* **SUPPLIED DATA**:

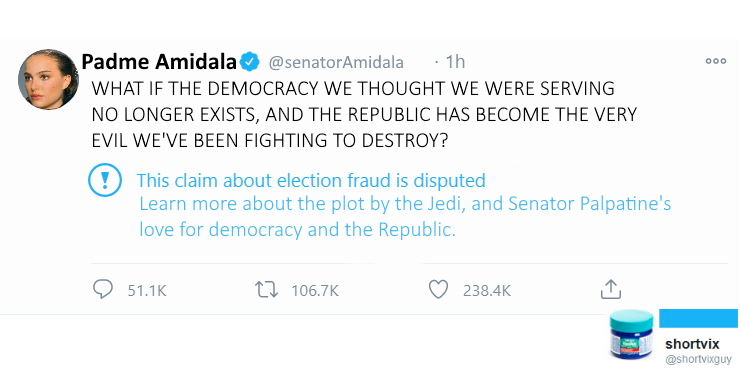
Task: Open 'This claim about election fraud is disputed'
Action: click(x=311, y=180)
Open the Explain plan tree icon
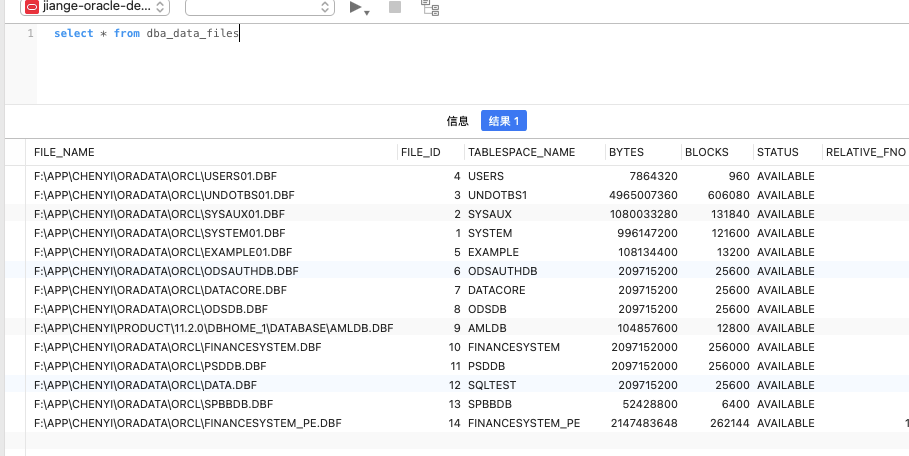 point(430,8)
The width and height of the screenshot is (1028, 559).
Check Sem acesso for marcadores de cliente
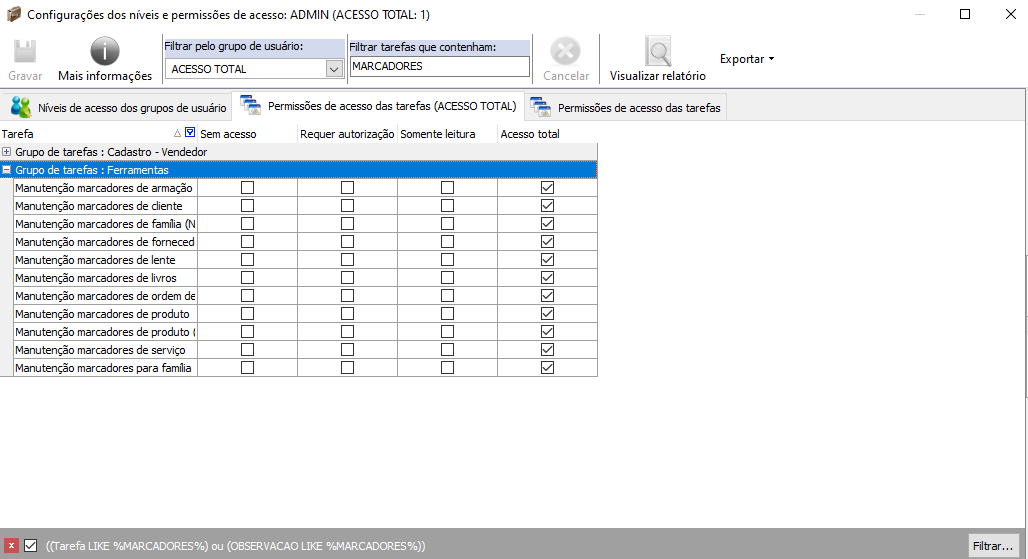[x=247, y=206]
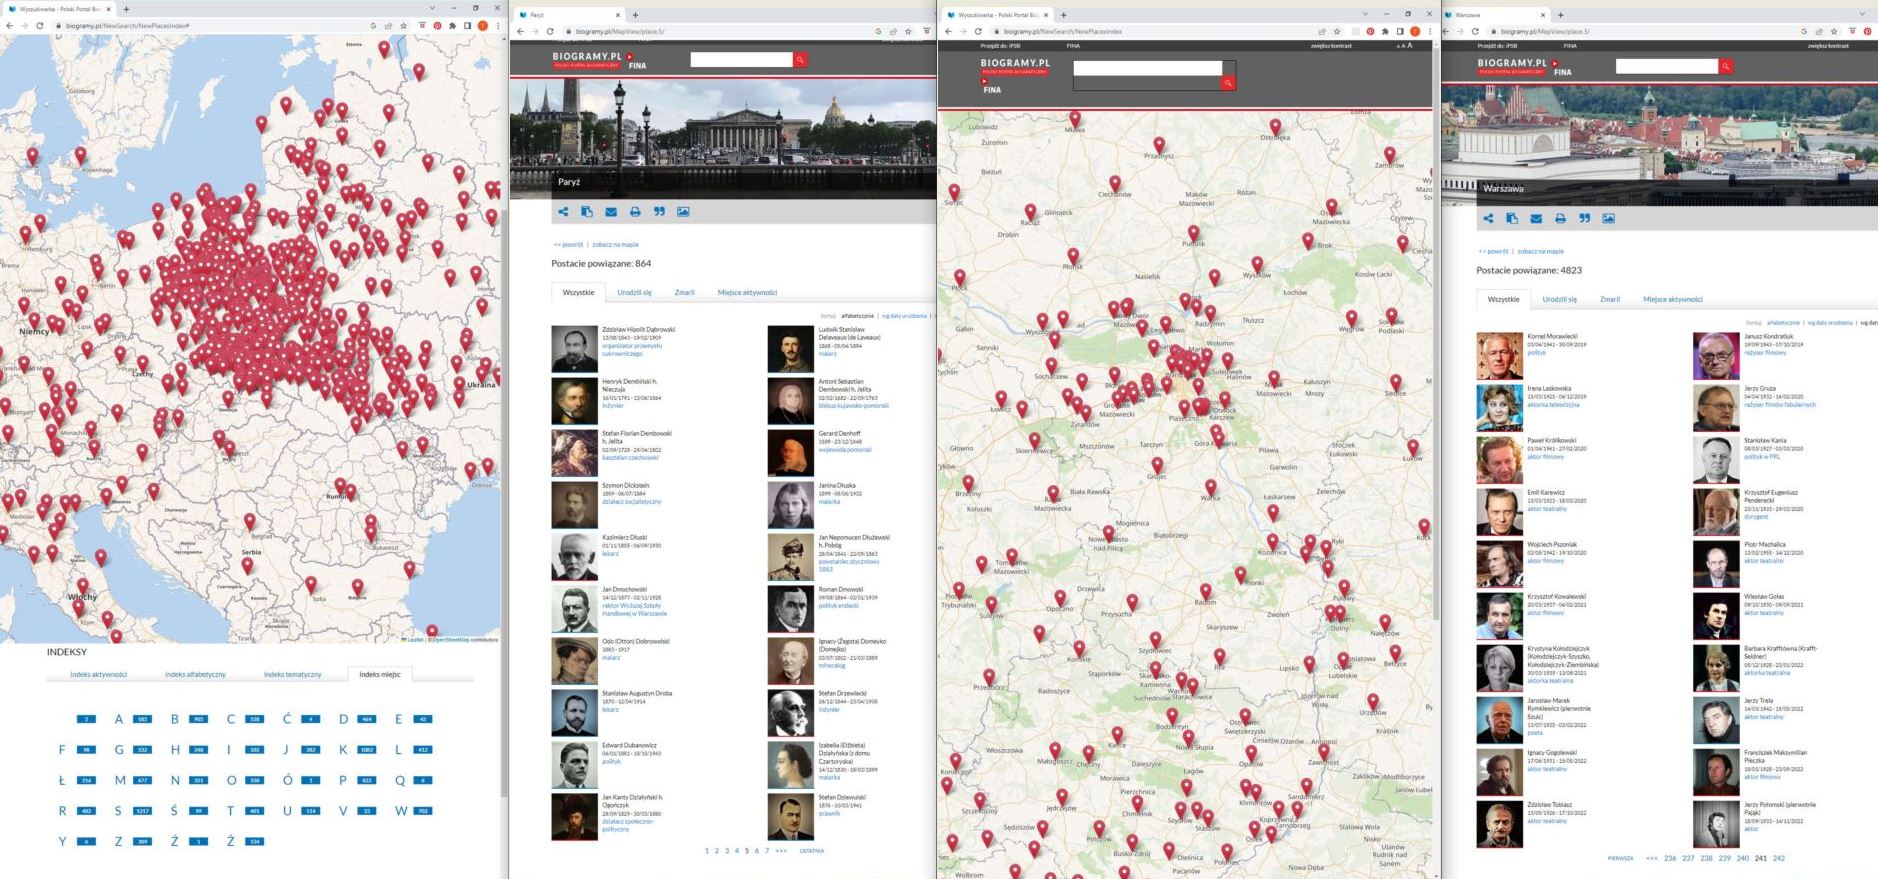The width and height of the screenshot is (1878, 879).
Task: Click Krzysztof Penderecki's portrait thumbnail
Action: (x=1716, y=511)
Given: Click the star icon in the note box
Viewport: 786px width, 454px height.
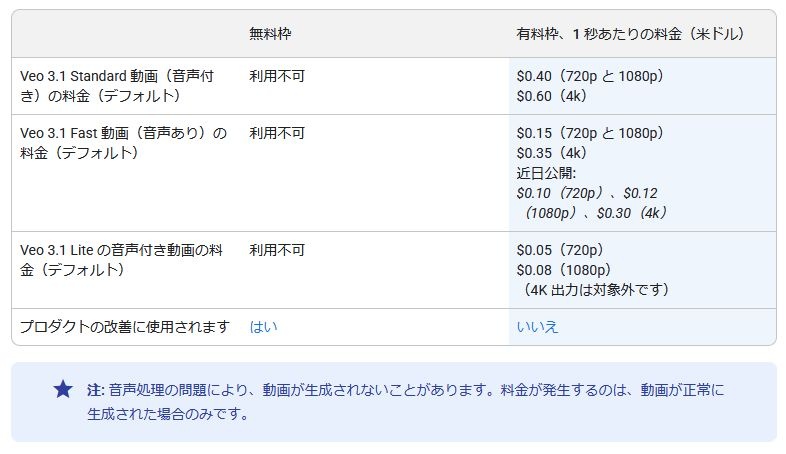Looking at the screenshot, I should [63, 389].
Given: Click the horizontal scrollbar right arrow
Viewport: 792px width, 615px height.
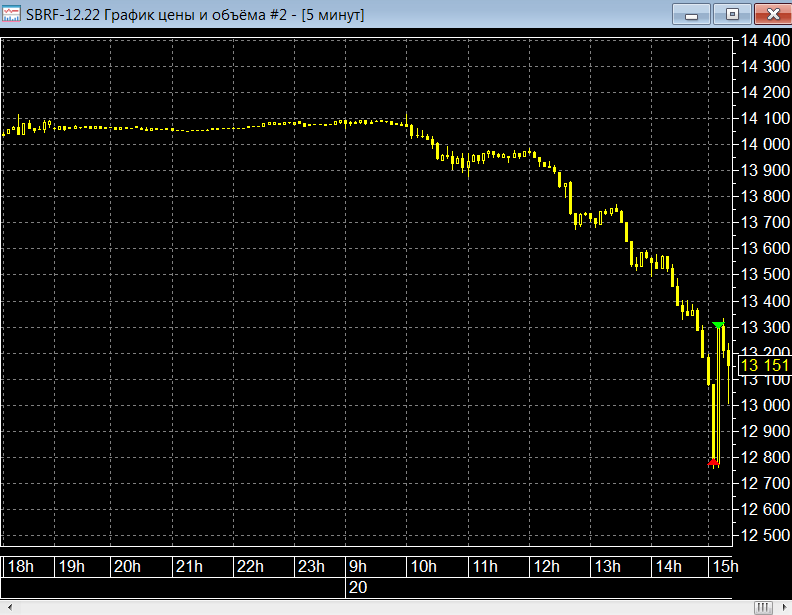Looking at the screenshot, I should coord(783,607).
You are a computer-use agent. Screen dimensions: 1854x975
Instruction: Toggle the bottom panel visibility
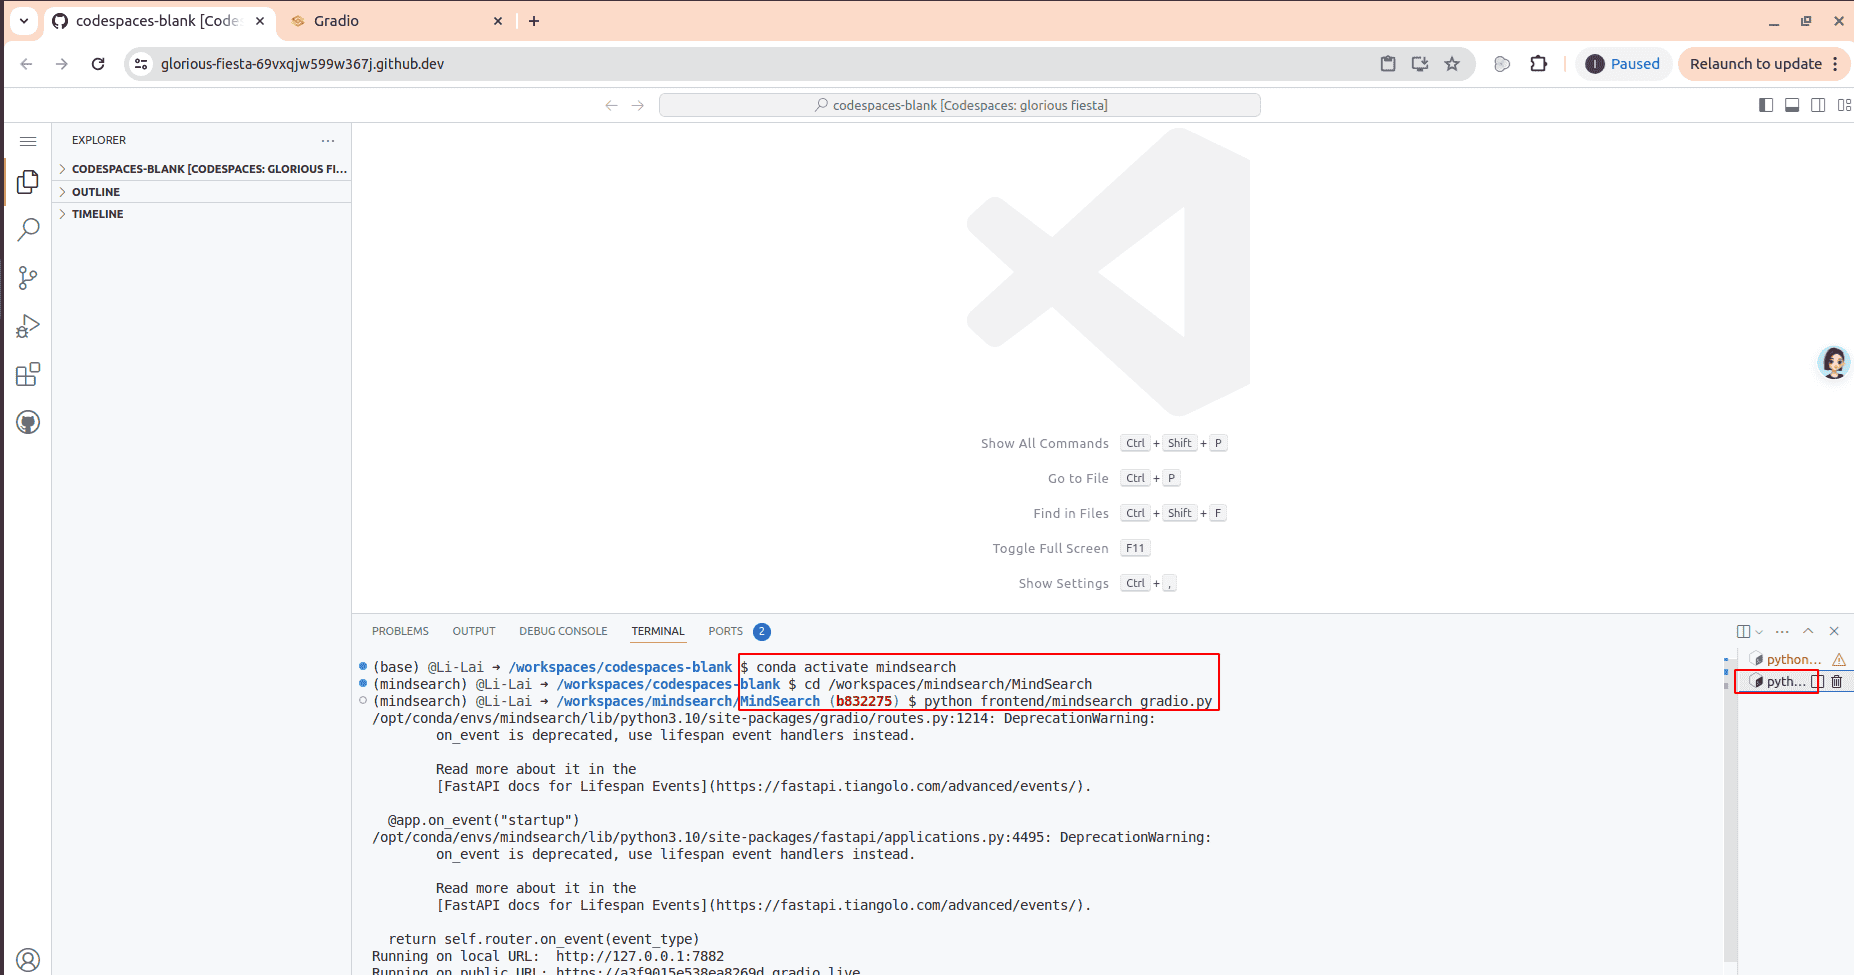(x=1792, y=105)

* **EXERCISE REQUIREMENTS**:
Lines from the one with "Instruction: Toggle the" through the final line of the listing above: copy them exactly, both ends included, and omit every picture.

* **RESPONSE**:
Instruction: Toggle the bottom panel visibility
(x=1792, y=105)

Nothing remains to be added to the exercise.